Your goal>
The response is to be the full listing, set down exactly.

Data records>
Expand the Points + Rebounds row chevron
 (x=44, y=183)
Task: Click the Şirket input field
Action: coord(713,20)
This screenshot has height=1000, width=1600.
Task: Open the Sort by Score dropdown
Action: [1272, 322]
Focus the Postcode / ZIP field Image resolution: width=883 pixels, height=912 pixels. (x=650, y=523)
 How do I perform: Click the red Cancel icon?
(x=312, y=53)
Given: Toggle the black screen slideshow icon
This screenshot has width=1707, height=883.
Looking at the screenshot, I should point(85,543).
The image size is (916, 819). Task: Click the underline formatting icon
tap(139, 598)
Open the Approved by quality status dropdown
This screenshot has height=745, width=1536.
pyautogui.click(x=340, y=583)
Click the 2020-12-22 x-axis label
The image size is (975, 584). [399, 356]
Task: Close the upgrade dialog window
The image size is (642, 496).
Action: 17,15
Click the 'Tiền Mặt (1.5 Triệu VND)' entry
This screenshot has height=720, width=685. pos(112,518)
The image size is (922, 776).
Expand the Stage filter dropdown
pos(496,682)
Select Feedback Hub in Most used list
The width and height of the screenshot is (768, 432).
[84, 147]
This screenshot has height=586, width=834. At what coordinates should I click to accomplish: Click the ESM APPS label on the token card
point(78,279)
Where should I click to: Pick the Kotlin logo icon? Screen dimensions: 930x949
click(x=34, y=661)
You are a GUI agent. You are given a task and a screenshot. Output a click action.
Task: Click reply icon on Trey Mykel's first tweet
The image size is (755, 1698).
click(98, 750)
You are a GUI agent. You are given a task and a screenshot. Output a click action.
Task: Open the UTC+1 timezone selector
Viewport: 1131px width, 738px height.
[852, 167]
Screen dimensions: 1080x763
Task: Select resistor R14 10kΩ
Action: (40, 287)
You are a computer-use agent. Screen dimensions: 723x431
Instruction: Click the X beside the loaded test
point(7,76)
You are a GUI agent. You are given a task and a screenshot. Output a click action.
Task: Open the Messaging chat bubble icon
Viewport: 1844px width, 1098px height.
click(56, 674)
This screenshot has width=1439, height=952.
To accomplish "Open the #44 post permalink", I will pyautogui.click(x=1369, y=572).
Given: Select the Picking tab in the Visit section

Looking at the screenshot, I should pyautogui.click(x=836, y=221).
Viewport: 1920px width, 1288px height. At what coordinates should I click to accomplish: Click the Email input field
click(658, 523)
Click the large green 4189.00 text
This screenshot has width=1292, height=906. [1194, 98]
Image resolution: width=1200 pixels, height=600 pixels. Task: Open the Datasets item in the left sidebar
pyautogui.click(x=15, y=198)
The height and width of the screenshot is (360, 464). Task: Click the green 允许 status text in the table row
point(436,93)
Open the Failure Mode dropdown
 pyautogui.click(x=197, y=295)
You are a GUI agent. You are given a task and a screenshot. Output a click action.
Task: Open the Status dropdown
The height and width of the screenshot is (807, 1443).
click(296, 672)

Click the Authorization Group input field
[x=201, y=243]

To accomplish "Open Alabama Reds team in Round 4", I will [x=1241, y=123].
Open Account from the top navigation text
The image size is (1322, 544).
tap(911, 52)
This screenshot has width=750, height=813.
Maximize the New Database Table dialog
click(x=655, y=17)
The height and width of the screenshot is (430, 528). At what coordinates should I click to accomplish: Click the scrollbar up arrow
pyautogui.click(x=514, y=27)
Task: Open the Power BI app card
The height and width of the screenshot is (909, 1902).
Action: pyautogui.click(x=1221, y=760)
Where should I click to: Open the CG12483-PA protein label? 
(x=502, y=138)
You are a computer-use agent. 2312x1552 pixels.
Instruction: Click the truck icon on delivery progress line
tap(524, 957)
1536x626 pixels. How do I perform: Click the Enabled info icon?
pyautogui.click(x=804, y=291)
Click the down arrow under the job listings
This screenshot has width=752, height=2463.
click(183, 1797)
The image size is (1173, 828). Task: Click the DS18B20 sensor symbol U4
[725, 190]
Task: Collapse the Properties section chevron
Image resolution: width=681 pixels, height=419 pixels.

Answer>
Expand the Points + Rebounds row chevron
 (x=44, y=183)
Task: Click the Şirket input field
Action: coord(713,20)
This screenshot has height=1000, width=1600.
Task: Open the Sort by Score dropdown
Action: [1272, 322]
Focus the Postcode / ZIP field Image resolution: width=883 pixels, height=912 pixels. (x=650, y=523)
 How do I perform: Click the red Cancel icon?
(x=312, y=53)
Given: Toggle the black screen slideshow icon
This screenshot has width=1707, height=883.
Looking at the screenshot, I should point(85,543).
The image size is (916, 819). Task: Click the underline formatting icon
tap(139, 598)
Open the Approved by quality status dropdown
This screenshot has height=745, width=1536.
pyautogui.click(x=340, y=583)
Click the 2020-12-22 x-axis label
The image size is (975, 584). [399, 356]
Task: Close the upgrade dialog window
The image size is (642, 496).
Action: 17,15
Click the 'Tiền Mặt (1.5 Triệu VND)' entry
This screenshot has height=720, width=685. pos(112,518)
The image size is (922, 776).
Expand the Stage filter dropdown
pos(496,682)
Select Feedback Hub in Most used list
The width and height of the screenshot is (768, 432).
[84, 147]
This screenshot has height=586, width=834. At what coordinates should I click to accomplish: Click the ESM APPS label on the token card
point(78,279)
Where should I click to: Pick the Kotlin logo icon? Screen dimensions: 930x949
click(x=34, y=661)
You are a GUI agent. You are given a task and a screenshot. Output a click action.
Task: Click reply icon on Trey Mykel's first tweet
The image size is (755, 1698).
click(98, 750)
You are a GUI agent. You are given a task and a screenshot. Output a click action.
Task: Open the UTC+1 timezone selector
Viewport: 1131px width, 738px height.
[852, 167]
Screen dimensions: 1080x763
Task: Select resistor R14 10kΩ
Action: (40, 287)
You are a computer-use agent. Screen dimensions: 723x431
Instruction: Click the X beside the loaded test
point(7,76)
You are a GUI agent. You are given a task and a screenshot. Output a click action.
Task: Open the Messaging chat bubble icon
Viewport: 1844px width, 1098px height.
click(56, 674)
This screenshot has width=1439, height=952.
To accomplish "Open the #44 post permalink", I will pyautogui.click(x=1369, y=572).
Given: Select the Picking tab in the Visit section

Looking at the screenshot, I should pyautogui.click(x=836, y=221).
Viewport: 1920px width, 1288px height. At what coordinates should I click to accomplish: Click the Email input field
click(658, 523)
Click the large green 4189.00 text
This screenshot has width=1292, height=906. [1194, 98]
Image resolution: width=1200 pixels, height=600 pixels. Task: Open the Datasets item in the left sidebar
pyautogui.click(x=15, y=198)
The height and width of the screenshot is (360, 464). Task: Click the green 允许 status text in the table row
point(436,93)
Open the Failure Mode dropdown
 pyautogui.click(x=197, y=295)
You are a GUI agent. You are given a task and a screenshot. Output a click action.
Task: Open the Status dropdown
The height and width of the screenshot is (807, 1443).
click(296, 672)

Click the Authorization Group input field
[x=201, y=243]

To accomplish "Open Alabama Reds team in Round 4", I will [x=1241, y=123].
Open Account from the top navigation text
The image size is (1322, 544).
tap(911, 52)
This screenshot has width=750, height=813.
Maximize the New Database Table dialog
click(x=655, y=17)
The height and width of the screenshot is (430, 528). At what coordinates should I click to accomplish: Click the scrollbar up arrow
pyautogui.click(x=514, y=27)
Task: Open the Power BI app card
The height and width of the screenshot is (909, 1902).
Action: pyautogui.click(x=1221, y=760)
Where should I click to: Open the CG12483-PA protein label? 
(x=502, y=138)
You are a computer-use agent. 2312x1552 pixels.
Instruction: Click the truck icon on delivery progress line
tap(524, 957)
1536x626 pixels. How do I perform: Click the Enabled info icon?
pyautogui.click(x=804, y=291)
Click the down arrow under the job listings
This screenshot has width=752, height=2463.
click(183, 1797)
The image size is (1173, 828). Task: Click the DS18B20 sensor symbol U4
[725, 190]
Task: Collapse the Properties section chevron
Image resolution: width=681 pixels, height=419 pixels.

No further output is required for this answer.